> TRECHO DO TEXTO:
..........

REl - 0600267-95.2024.6.21.0095 - Voto Relator(a) - Sessão: 06/02/2025 00:00 a 07/02/2025 23:59

VOTO

O recurso é tempestivo e possui presentes os demais pressupostos relativos à espécie, de modo que merece conhecimento.

No relativo ao mérito, a sentença desaprovou as contas relativas à campanha eleitoral de 2024 de EMERSON ZAMBONI em razão de recebimento de doações em espécie acima de R$ 1.064,10. A decisão determinou o recolhimento, ao Tesouro Nacional, da quantia de R$ 436,00 - valor excedente ao limite.

A irregularidade foi identificada no parecer conclusivo conforme segue:

Com base nos procedimentos técnicos de exame e na análise documental, foi constatado o recebimento e utilização de Recursos de Origem Não Identificada quando da emissão do Relatório Exame de Contas ID 126318858. 3.1. Foram identificadas doações financeiras recebidas de pessoas físicas ou de recursos próprios, inclusive mediante financiamento coletivo, de valor igual ou superior a R$ 1.064,10, realizadas de forma distinta da opção de transferência eletrônica ou cheque cruzado e nominal ou PIX, entre as contas bancárias do doador e do beneficiário da doação, contrariando o disposto no art. 21, §1º, da Resolução TSE nº 23.607/2019, sujeito ao recolhimento previsto no art. 32, caput, dessa resolução:

¹ Obrigatório na hipótese de doações estimáveis em dinheiro ou recebidas pela internet (à exceção do financiamento coletivo). Assim, por não comprovação da origem dos recursos utilizados na campanha, considera-se irregular o montante de R$ 1.500,00, passível de recolhimento ao Tesouro Nacional, conforme o art. 14 e o art. 32 da Resolução TSE n. 23.607/2019.

 

Ato contínuo, a decisão hostilizada destacara ciência da jurisprudência dominante no sentido de determinar a exigência do recolhimento total dos depósitos irregulares; contudo, entendeu que "não seria razoável e proporcional tal determinação, uma vez que parte do depósito está sob o manto da legalidade". Determinou, desse modo, o recolhimento apenas do montante que ultrapassara o limite diário permitido pela legislação de regência.

..........

> DADOS BRUTOS:
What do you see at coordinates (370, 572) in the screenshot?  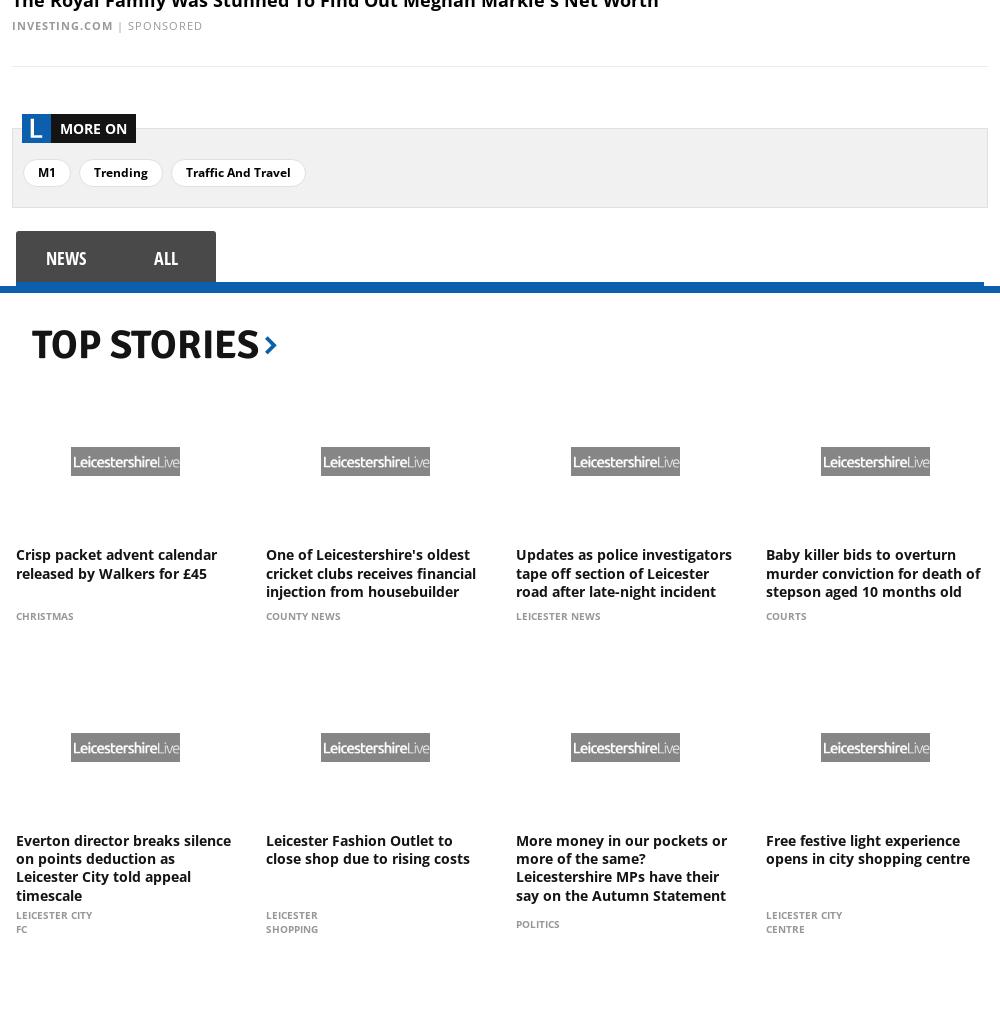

..........

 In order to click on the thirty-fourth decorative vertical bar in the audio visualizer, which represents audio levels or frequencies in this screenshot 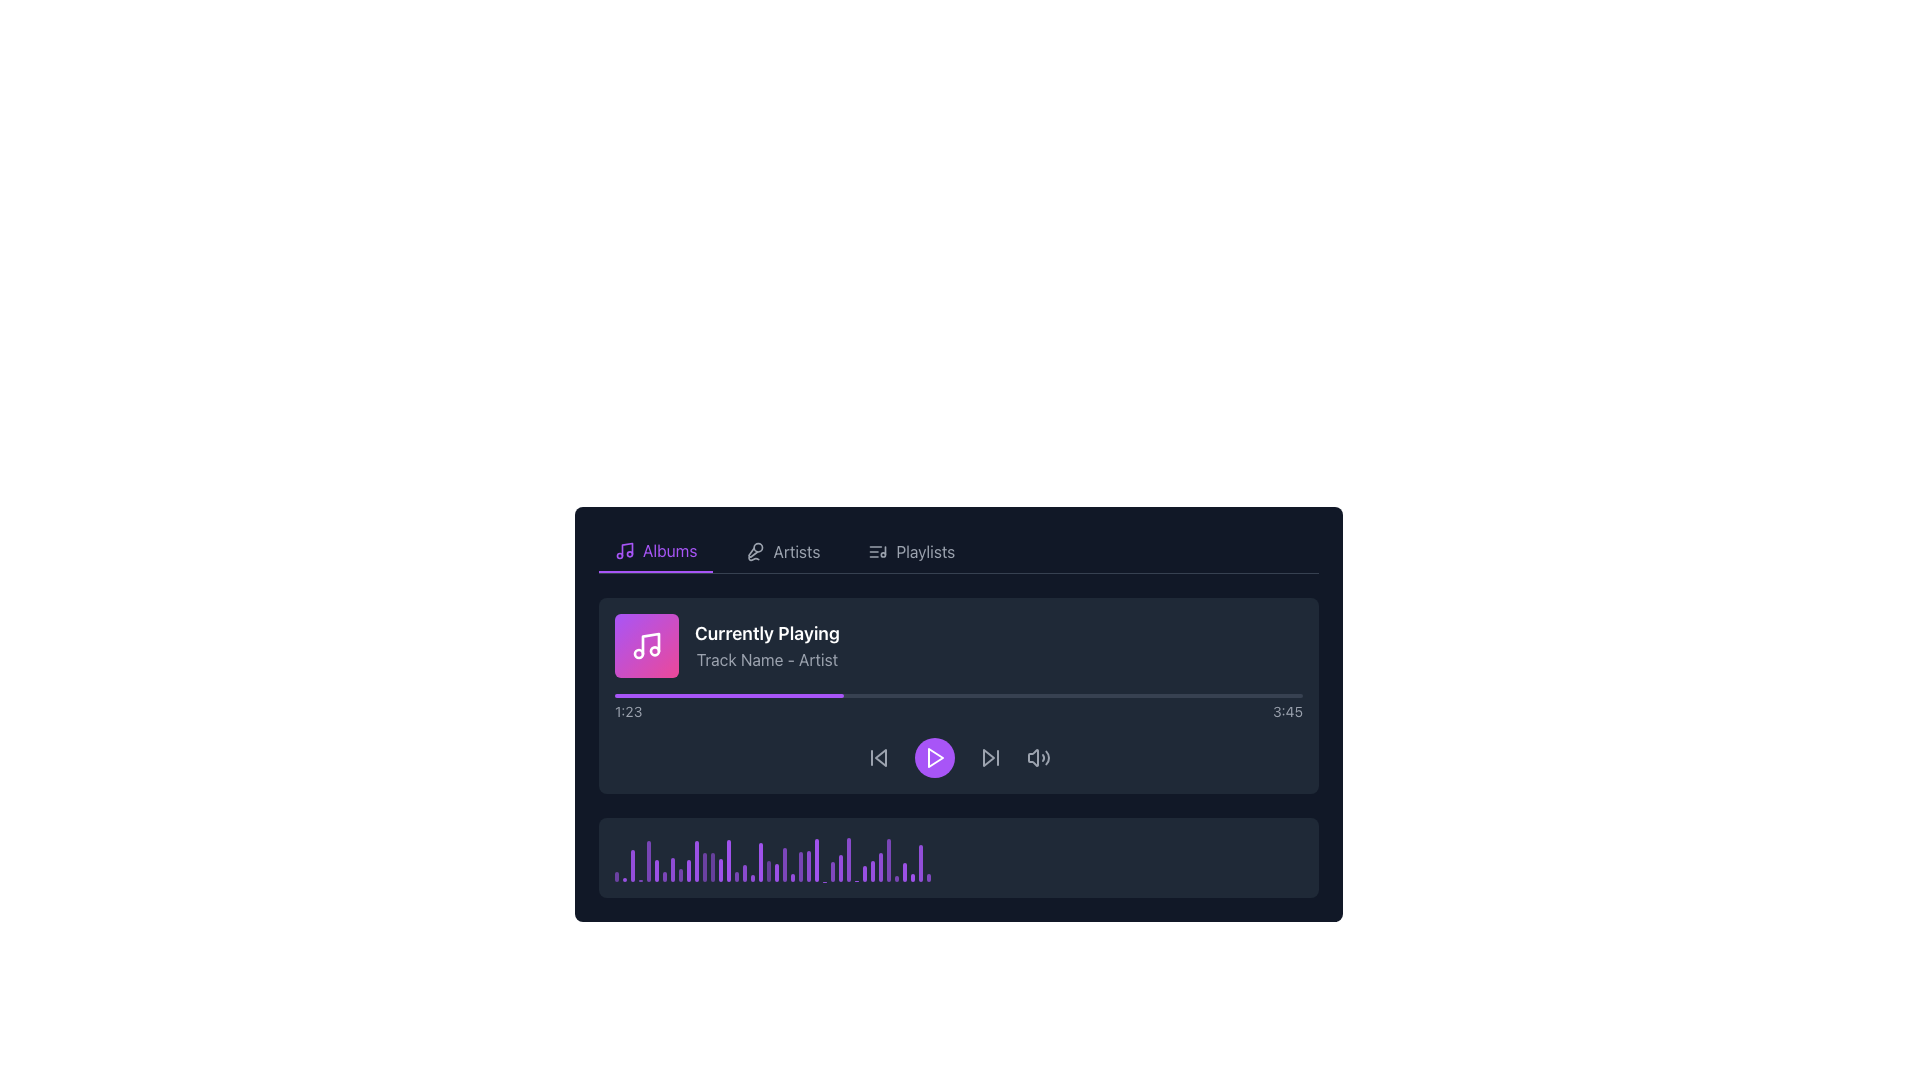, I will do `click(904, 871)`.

..........

> OBJETIVOS:
• A. Qual quantia a sentença mandou recolher ao Tesouro Nacional, segundo o voto sobre as contas de campanha?
• B. Reproduza o trecho do voto sobre as contas de campanha que vai de "No relativo ao" até "excedente ao limite.", incluindo este último.
• C. Retome o voto sobre as contas de campanha a partir do ponto em que ele termina.
O material não precisa ser consultado.

> RESPOSTAS ESCRITAS:
• A. R$ 436,00, valor excedente ao limite.

• B.
No relativo ao mérito, a sentença desaprovou as contas relativas à campanha eleitoral de 2024 de EMERSON ZAMBONI em razão de recebimento de doações em espécie acima de R$ 1.064,10. A decisão determinou o recolhimento, ao Tesouro Nacional, da quantia de R$ 436,00 - valor excedente ao limite.

• C.
No campo normativo, as operações bancárias a serem utilizadas para realizar doações eleitorais estão explicitadas na Resolução TSE n. 23.607/19:

Art. 21. As doações de pessoas físicas e de recursos próprios somente poderão ser realizadas, inclusive pela internet, por meio de:

I - transação bancária na qual o CPF da doadora ou do doador seja obrigatoriamente identificado;

II - doação ou cessão temporária de bens e/ou serviços estimáveis em dinheiro, com a demonstração de que a doadora ou o doador é proprietária(o) do bem ou é a(o) responsável direto pela prestação de serviços;

III - instituições que promovam técnicas e serviços de financiamento coletivo por meio de sítios da internet, aplicativos eletrônicos e outros recursos similares.

IV – Pix. (Incluído pela Resolução nº 23.731/2024)

§ 1º As doações financeiras de valor igual ou superior a R$1.064,10 (mil e sessenta e quatro reais e dez centavos) só poderão ser realizadas mediante transferência eletrônica entre as contas bancárias da doadora ou do doador e da beneficiária ou do beneficiário da doação ou cheque cruzado e nominal.

§ 2º O disposto no § 1º aplica-se também à hipótese de doações sucessivas realizadas por um mesmo doador em um mesmo dia.

(Grifei.)

 

Perante este Tribunal, apresenta-se tese recursal que pretende seja admitido o depósito em espécie (na "boca do caixa"), com base no argumento central de que o limite por pessoa física fora obedecido - apenas um depositante teria se dirigido à agência bancária, informado CPFs diferentes para os valores de R$ 1.064,10 e R$ 436,00 - sempre para atender, forma diligente, a legislação.

Contudo - ainda conforme o eixo argumentativo recursal, a funcionária da ocasião acabou por atribuir ao CPF da pessoa que estava fazendo os depósitos todas as doações.

Inviável. Não assiste razão ao recorrente, sequer em tese - ou seja, mesmo que admitida a sua versão dos fatos.

Isso porque o procedimento em si  mesmo desatendeu o estabelecido no texto legal: as doações realizadas no mesmo dia, acima de R$ 1.064,10, sejam de pessoas físicas ou oriundas de recursos próprios, devem observar o trânsito eletrônico entre as contas bancárias do doador e do recebedor. Ora, realizados os depósitos em espécie, não há comprovação da origem como pretendem os recorrentes.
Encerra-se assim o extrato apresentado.